Joint action of multiple component cause
- Causal pie
- Is a sufficient cause
What is a sufficient cause?
The smallest set of conditions and events that inevitably produces the disease (a complete pie)
What is a component cause?
A piece of the pie
When are component cause necessary?
When they appear in all causal pies
What do we need to know about the strength of a component cause?
- Cannot be determined for individual cases - they were all equal
- At the population level, a component cause is stronger when it takes par in a larger proportion of disease cases (e.g., smoking) - depends on the prevalence
What is the sum of all component causes?
Infinite, due to interactions
What is induction time?
The time between the action of a component cause and the completion of a sufficient cause (pie).
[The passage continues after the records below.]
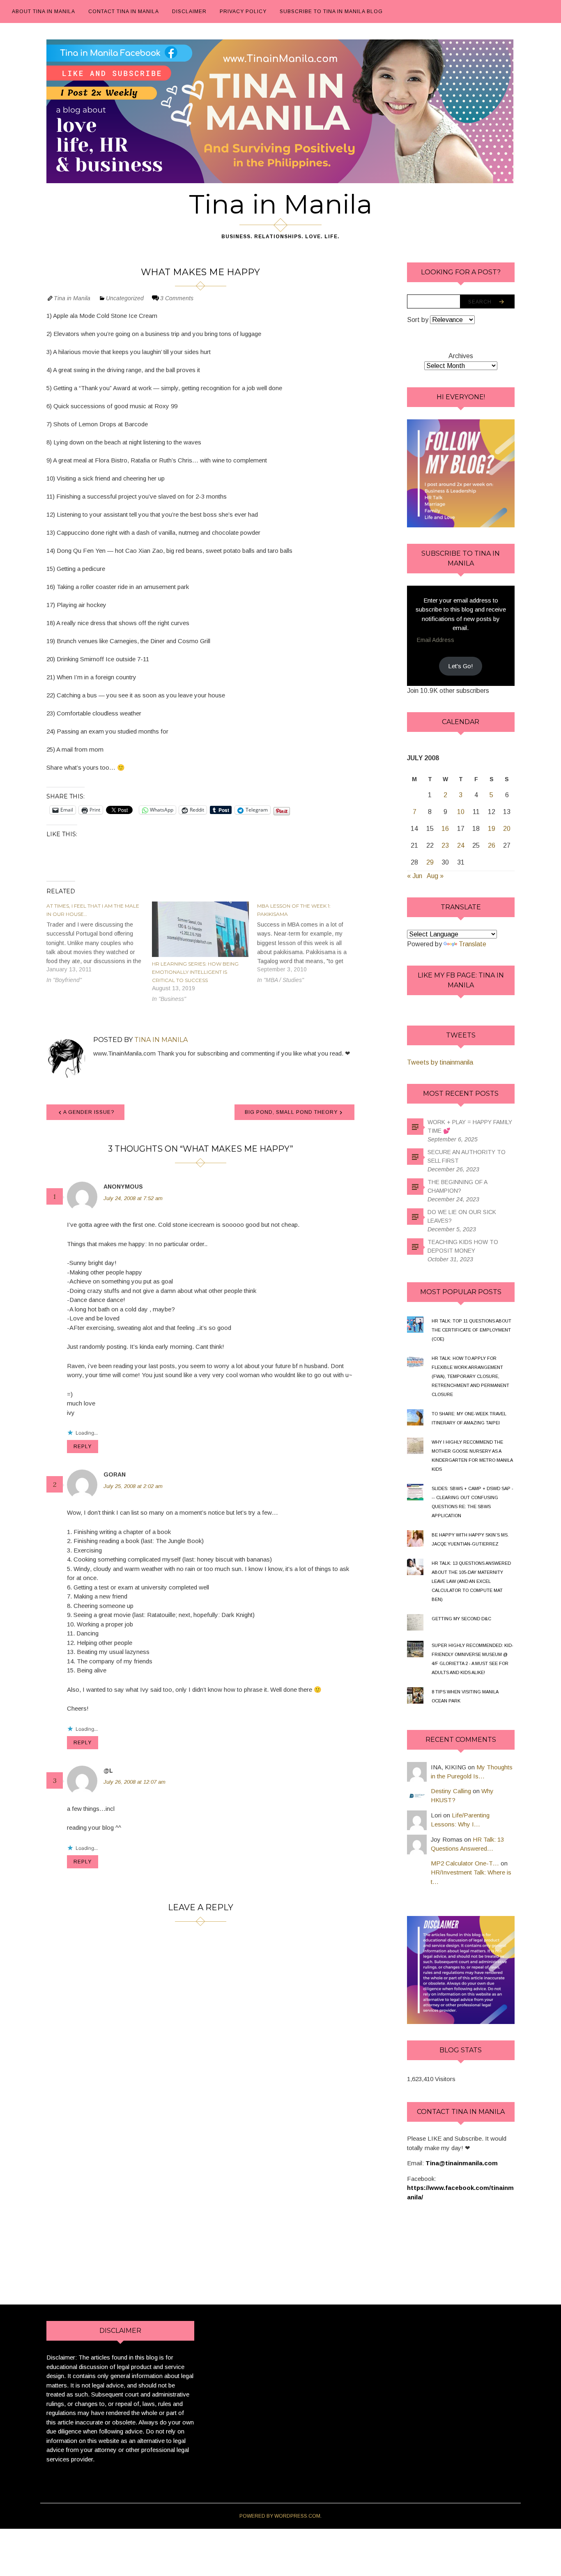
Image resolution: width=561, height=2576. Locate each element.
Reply (83, 1446)
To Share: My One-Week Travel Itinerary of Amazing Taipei (469, 1418)
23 (445, 845)
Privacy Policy (243, 11)
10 (460, 811)
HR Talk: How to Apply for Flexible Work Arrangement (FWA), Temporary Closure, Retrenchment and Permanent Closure (470, 1376)
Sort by (418, 319)
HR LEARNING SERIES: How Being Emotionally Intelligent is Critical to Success (195, 972)
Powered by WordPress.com (279, 2516)
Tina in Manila (280, 204)
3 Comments (176, 298)
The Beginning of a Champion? (457, 1186)
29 (430, 862)
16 (445, 828)
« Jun (414, 875)
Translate (472, 944)
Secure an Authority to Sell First (467, 1156)
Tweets (461, 1035)
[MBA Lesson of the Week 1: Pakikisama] (310, 943)
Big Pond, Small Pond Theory (291, 1112)
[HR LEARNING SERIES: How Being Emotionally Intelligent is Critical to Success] (200, 930)
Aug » (435, 875)
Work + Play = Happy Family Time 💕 (470, 1126)
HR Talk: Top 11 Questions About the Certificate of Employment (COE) (471, 1329)
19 (491, 828)
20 (506, 828)
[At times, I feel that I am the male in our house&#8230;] (99, 943)
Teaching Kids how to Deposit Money (463, 1246)
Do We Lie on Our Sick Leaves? (462, 1216)
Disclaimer (189, 11)
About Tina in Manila (43, 11)
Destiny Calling (451, 1790)
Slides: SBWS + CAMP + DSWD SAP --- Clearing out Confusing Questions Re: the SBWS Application (472, 1502)
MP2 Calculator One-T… (465, 1863)
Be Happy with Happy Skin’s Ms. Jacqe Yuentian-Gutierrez (470, 1539)
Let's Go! (460, 665)
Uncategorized (125, 298)
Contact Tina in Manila (123, 11)
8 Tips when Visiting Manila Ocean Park (465, 1696)
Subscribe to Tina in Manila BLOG (331, 11)
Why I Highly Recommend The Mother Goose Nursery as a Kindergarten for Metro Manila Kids (472, 1456)
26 (491, 845)
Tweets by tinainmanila (440, 1062)
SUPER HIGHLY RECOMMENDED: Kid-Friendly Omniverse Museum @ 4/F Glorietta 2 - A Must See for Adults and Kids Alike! (472, 1659)
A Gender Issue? (88, 1112)
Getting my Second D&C (461, 1618)
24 (460, 845)
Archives (460, 355)
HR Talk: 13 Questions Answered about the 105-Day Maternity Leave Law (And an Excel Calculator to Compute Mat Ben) (471, 1581)
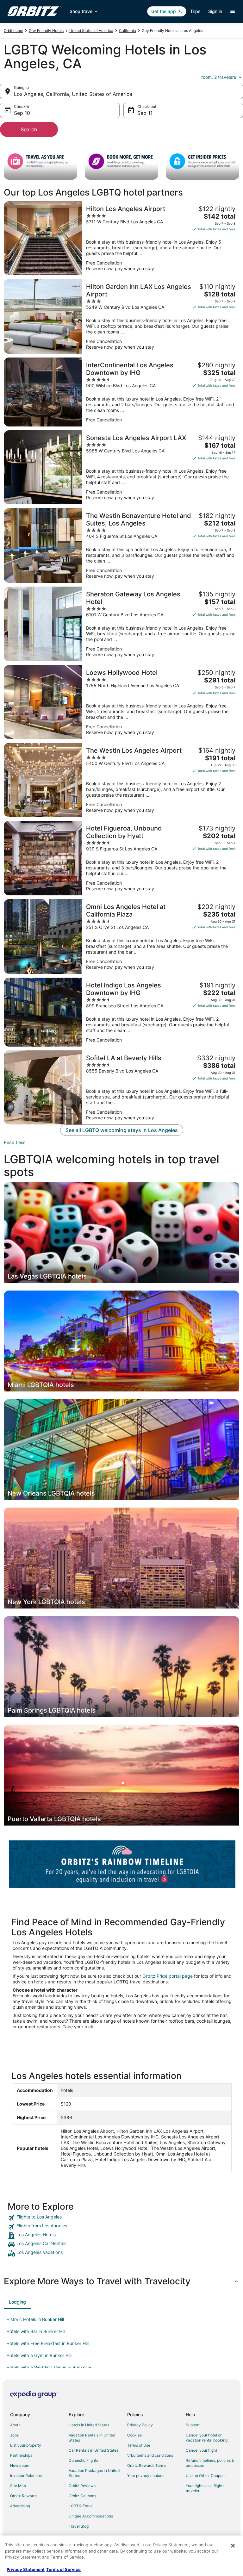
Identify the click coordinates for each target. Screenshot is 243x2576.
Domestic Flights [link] (83, 2460)
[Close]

- For the last component cause, induction time is always 0.
What is the latent period?
Period between the action of the last component cause/disease initiation and the clinical manifestation
- The latent period is reduced with screening
What is the empirical induction period?
It is used when the specific causal mechanisms are unknown and that the induction and latent period may not be distinguished
- Latent + induction = empirical induction period
What are 4 of Hill’s causal guidelines, and which one is necessary(*)?
*Temporality
Strength of association (strong associations are less likely to be confounded, but sometimes causal is weak)
Specificity (rare and unnecessary)
Biological gradient (dose response relation, linear or not)
What is the counterfactual when talking about causality?
Causality can be established when the outcome on the same person, treated and untreated, is different. But only one of these events may be observed. The other is counterfactual.
- Counterfactual refers to treatment/no treatment simultaneously, and in the same population
What is the principle of exchangeability?
- When the risk outcome for tx group is equal to the risk of the outcome in the control group had they been treated
What is the goal of a RCT?
Simulate the counterfactual comparison by having exchangeable groups thanks to randomization. Protects against the confounding, even if not measured or unknown, without having to collect tons of info.
3 prerequisites for RCT?
- Clinical equipoise ($/ethics)
- Modifiable exposure, and modifiable by the investigator
- Common and early outcomes ($)
What is efficacy and effectiveness?
Efficacy: how well an intervention works under ideal conditions
Effectiveness: how well an intervention works in field conditions
What is the Hawthorne effect?
When watched people change their behaviour
What is the goal of the control group?
- Control for Hawthorne effect
- Control for Secular trends
4 types of control?
- Nothing
- Placebo
- Active Alternative
- TAU
When do you use nothing as a control, and what problems does it cause?
- When you have no accepted competitor to the treatment
- Participants are not blind, and no causal inference is possible
What is a placebo, and how useful is it for control groups?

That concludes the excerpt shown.